Second on the down side of the ledger is the terrible effects that the ongoing conflict is having in Ukraine itself. The human toll is significant. 1.7 million Ukrainians have been forced to flee from their homes and over 6,000 lives have been lost. The Ukrainian economy is right on the edge. Ukraine is spending money that it does not have on defense. It’s lost, for now, the Donbass, a part of its economy and that is, as you know, the manufacturing base and the export-driving base of the economy. That’s been taken out of the picture. And when there’s a conflict going on, foreign investment is hard to attract because people don’t want to invest into that kind of uncertainty.


So we’ve been compelled to do everything we can in the United States and Germany, in Europe, the international financial institutions, to sustain Ukraine economically and that’s imposing a cost on us.

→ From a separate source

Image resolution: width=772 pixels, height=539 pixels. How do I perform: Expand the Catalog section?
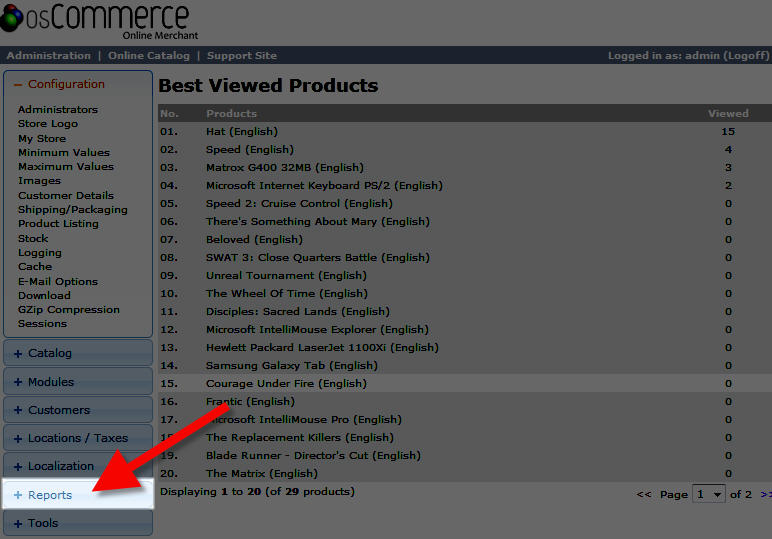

So where do we go from here? It’s a first imperative that we do everything we can to end the conflict in the Donbass and restore Ukraine’s sovereignty and territorial integrity. That’s why the efforts of Chancellor Merkel and President Hollande in Minsk on February 12th to try again to end the fighting in Ukraine’s east are so important and why we so strongly support them.


The Minsk package of agreements — September 5th of last year, September 19th, and the February 12th implementing agreement — offer the promise but not the certainty of peace, of disarmament, of political normalization, of decentralization in eastern Ukraine, and returning Ukrainian state sovereignty and control over its territories and borders.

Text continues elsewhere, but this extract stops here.